Avec ses 4 000 coopératives, cette région italienne ne connaît pas la crise
De cette région septentrionale de l’Italie, on connaît surtout le jambon de Parme, le vinaigre balsamique et le parmesan. Moins les 4 000 coopératives qui contribuent à sa prospérité… Un écosystème pourtant étudié avec attention par de nombreux responsables politiques et activistes en quête d’alternatives économiques.
  
"Après la crise de 2007, nous avons constaté que notre profession était en train de changer très rapidement avec l’arrivée d’Uber et de Mytaxi. Nous avons alors lancé notre appli pour tablettes et smartphones", explique Marco Benni, le directeur général de la structure.
   
Moyennant une cotisation de 2 000 euros, les 540 chauffeurs de taxi de Cotabo ont accès à des services d’assurance, de consultations juridiques, de lavage de voiture et d’approvisionnement en essence.
  
"Nous sommes plus forts ensemble que chacun dans notre coin. Cotabo a permis aux artisans taxis de rester compétitifs tout en leur donnant accès à un mode de gestion plus démocratique. Tous les membres peuvent voter et prendre part aux orientations de notre coopérative."

Kilowatt.  Cette start-up de Bologne, créée en 2014 sous la forme coopérative, offre à ses membres un espace de coworking, un restaurant, une centrale d’achat de produits bio et locaux ainsi qu’une crèche. (Crédit : Carlo Bevilacqua / Parallelozero)
Kilowatt. Cette start-up de Bologne, créée en 2014 sous la forme coopérative, offre à ses membres un espace de coworking, un restaurant, une centrale d’achat de produits bio et locaux ainsi qu’une crèche. (Crédit : Carlo Bevilacqua / Parallelozero)

[Données enregistrées]
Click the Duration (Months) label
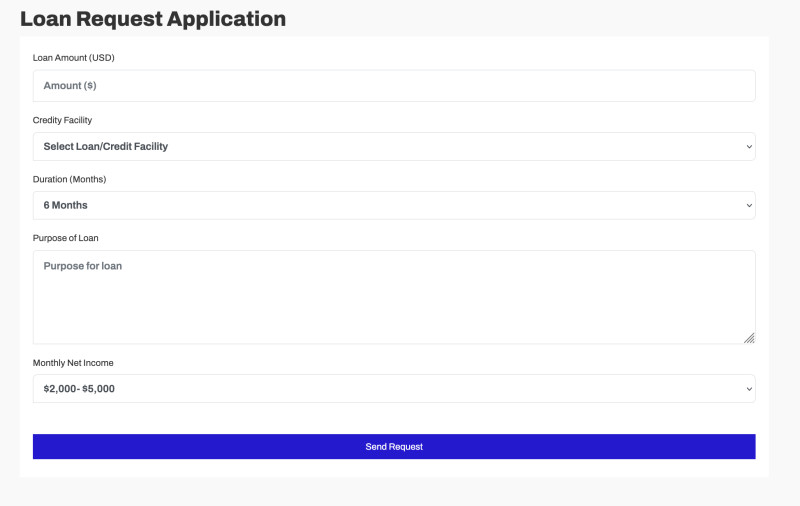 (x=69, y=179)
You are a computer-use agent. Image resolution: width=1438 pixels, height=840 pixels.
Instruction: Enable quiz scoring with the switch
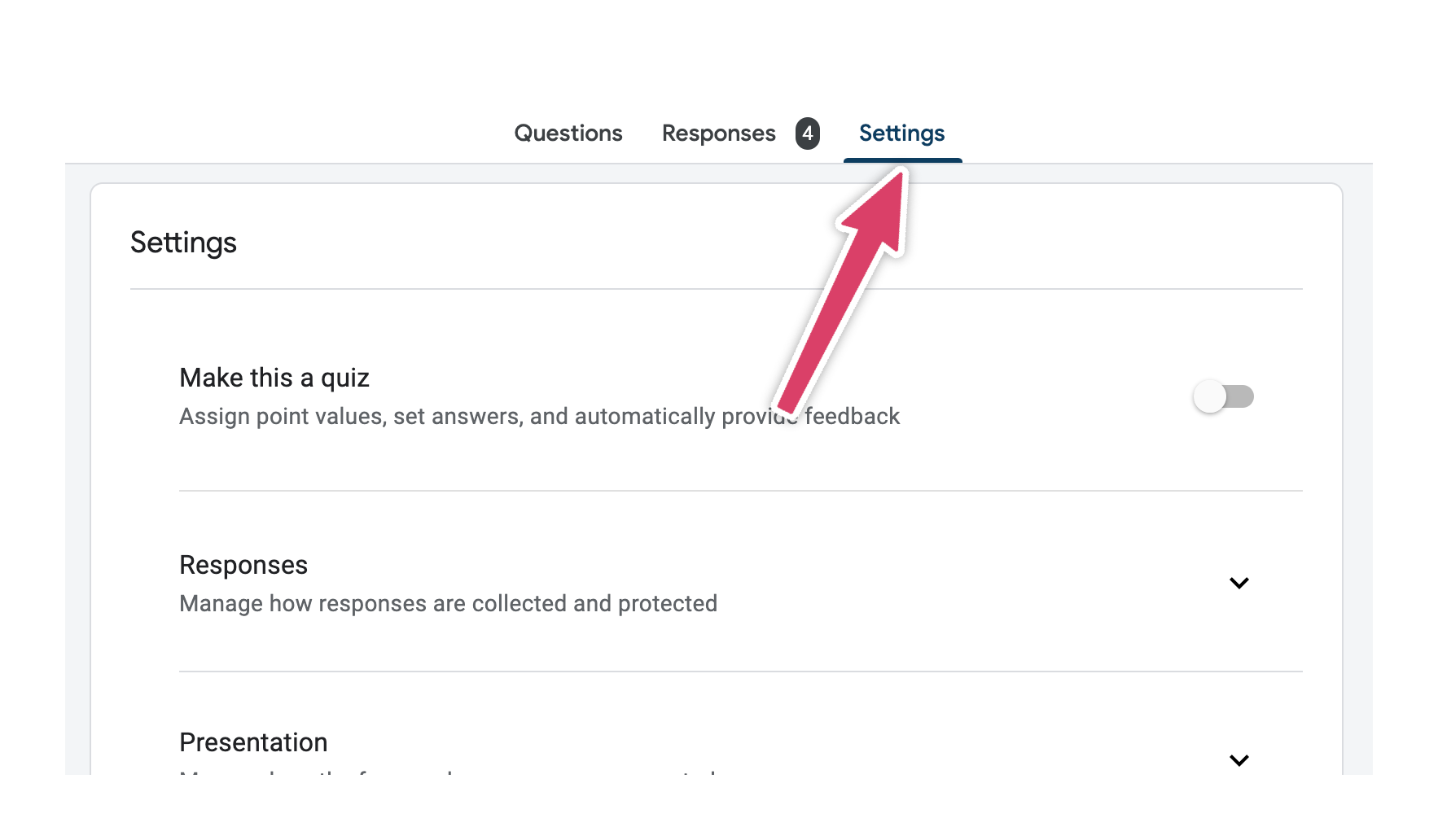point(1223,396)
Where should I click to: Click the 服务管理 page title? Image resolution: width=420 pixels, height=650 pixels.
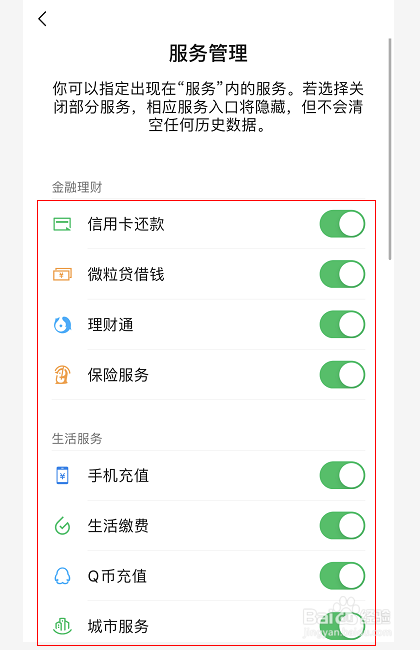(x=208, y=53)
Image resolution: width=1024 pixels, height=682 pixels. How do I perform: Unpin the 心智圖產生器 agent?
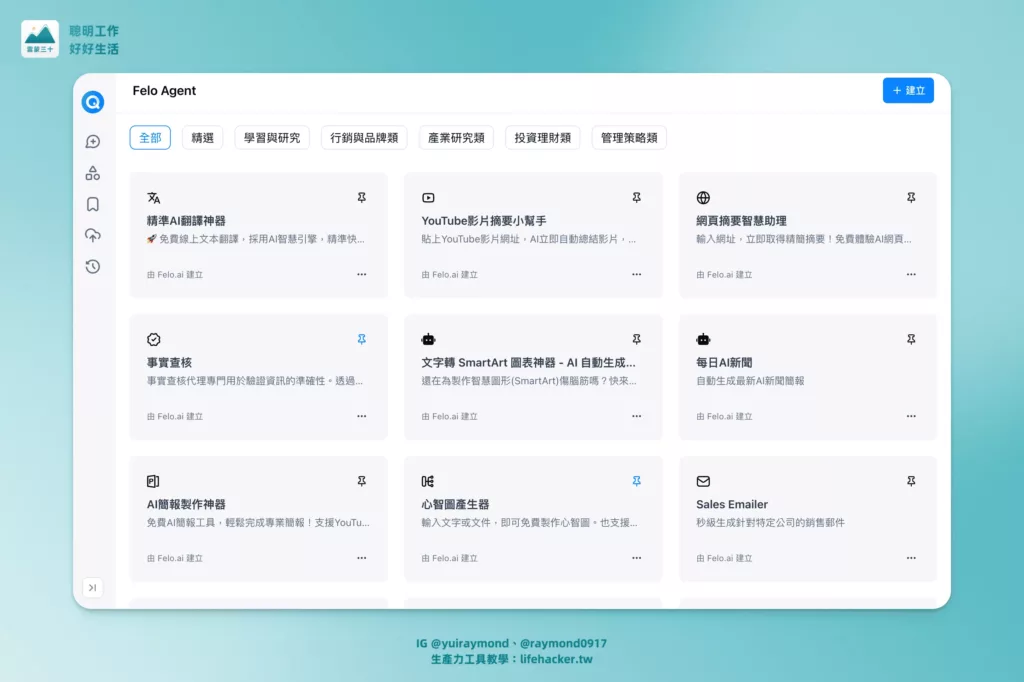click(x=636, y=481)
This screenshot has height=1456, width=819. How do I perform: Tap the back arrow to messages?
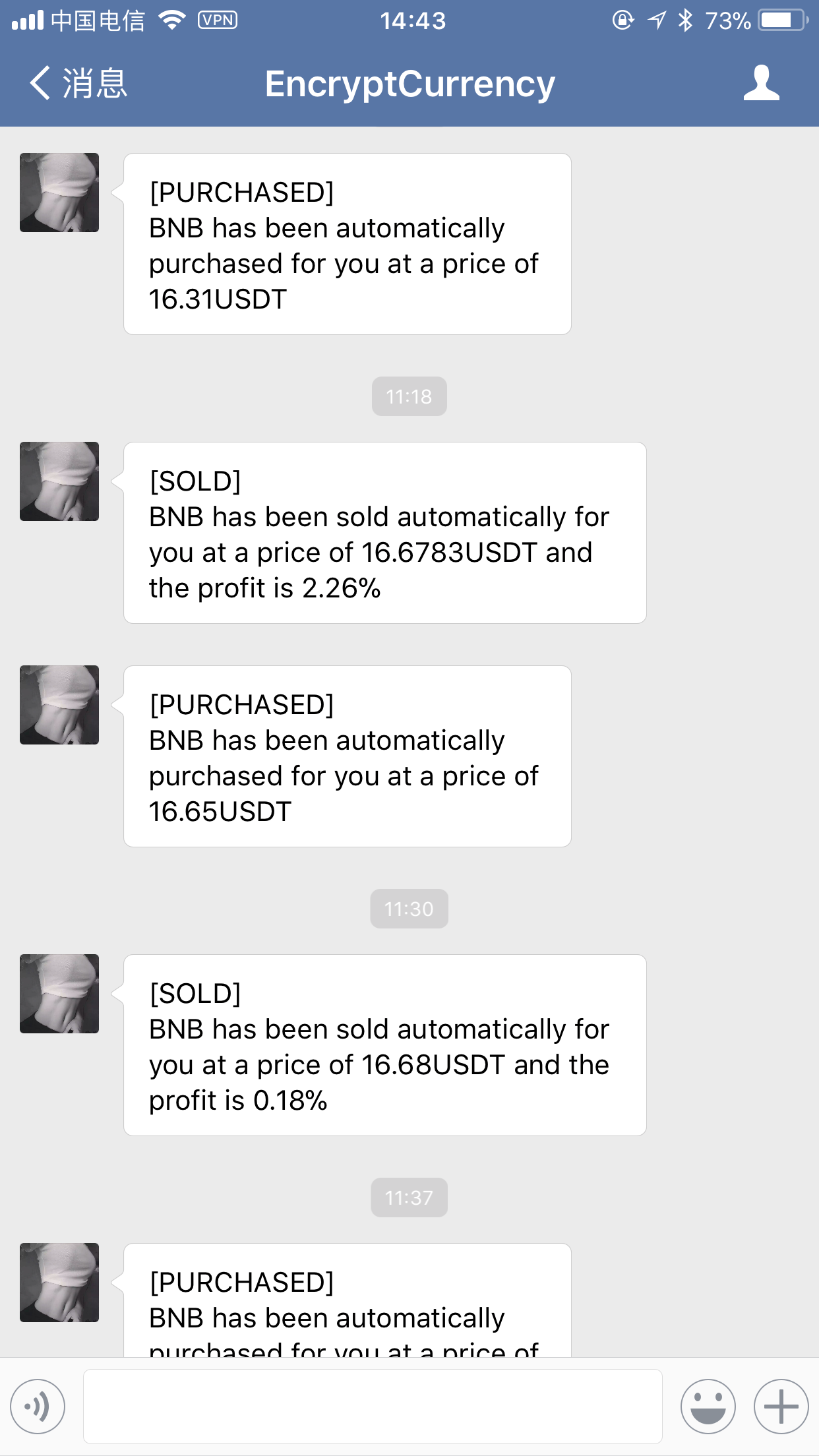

— Consigne A —
D'après l'article sur les coopératives italiennes, quel est le montant de la cotisation versée par les chauffeurs de taxi de Cotabo ?
— Consigne B —
Rédigez la suite de l'article sur les coopératives italiennes en partant de sa dernière phrase.

— Réponse attendue A —
2 000 euros.

— Réponse attendue B —
Installée au cœur d’une ancienne serre réhabilitée, dans le centre de Bologne, le chef-lieu de cette région d’Italie du Nord, Kilowatt est une start-up qui a été créée en 2014 sous la forme coopérative. Elle offre à ses membres un espace de coworking, un restaurant, une centrale d’achat de produits bio et locaux ainsi qu’une crèche permettant aux parents de travailler tout en jetant un œil protecteur sur leur descendance.
    
"Nous avons adopté la forme coopérative car elle correspondait le mieux à nos objectifs de cohésion et de durabilité sociale et environnementale", explique Samanta Musaro, une des gérantes de cette boîte de communication et de consulting qui intervient aussi dans le secteur éducatif.

LE BASTION DES COOPÉRATIVES ROUGES

Au lendemain de la Seconde Guerre mondiale, l’Émilie-Romagne était une des régions les plus pauvres d’Italie. Elle en est aujourd’hui l’une des plus prospères. Elle s’est hissée, en quelques décennies, au deuxième rang national, sur vingt régions, en termes de revenu par habitant. Ici, le taux de chômage est près de deux fois plus faible (6,6 % en 2016) que la moyenne nationale (11,1 %).
 
Pour comprendre les raisons de cette bonne santé économique, il faut examiner les rouages d’un tissu économique local unique. En Émilie-Romagne, près de 3 millions de personnes (sur 4,5 millions d’habitants) sont membres d’une coopérative. Et les 4 000 coopératives de la région – un dixième du total italien  – représenteraient, selon les estimations, 25 % à 30 % du PIB de la région pour 15 % de l’emploi.
 
Née dans la deuxième moitié du XIXe siècle, porté par les idéaux socialistes, mais aussi par ceux du catholicisme social, cette économie a été encouragée et soutenue de manière très volontariste par la loi italienne, dans les années 1970 à 1990.

L’Émilie-Romagne, bastion des coopératives rouges, liées aux partis socialo-communistes italiens, est l’une des régions d’Italie, avec le Trentin-Haut-Adige, où le mouvement est le plus fort.
 
Ce dynamisme s’est traduit par la création d’un écosystème de 300 000 PME (tous statuts confondus, avec en moyenne cinq salariés), souvent familiales, liées entre elles par des réseaux étroits, verticaux ou horizontaux, construits au fil des décennies. Ces sociétés, à l’image de Sacmi, mondialement réputée pour ses carreaux de céramique, sont souvent spécialisées dans des marchés de niche dont nombre d’entre elles sont devenues des leaders mondiaux.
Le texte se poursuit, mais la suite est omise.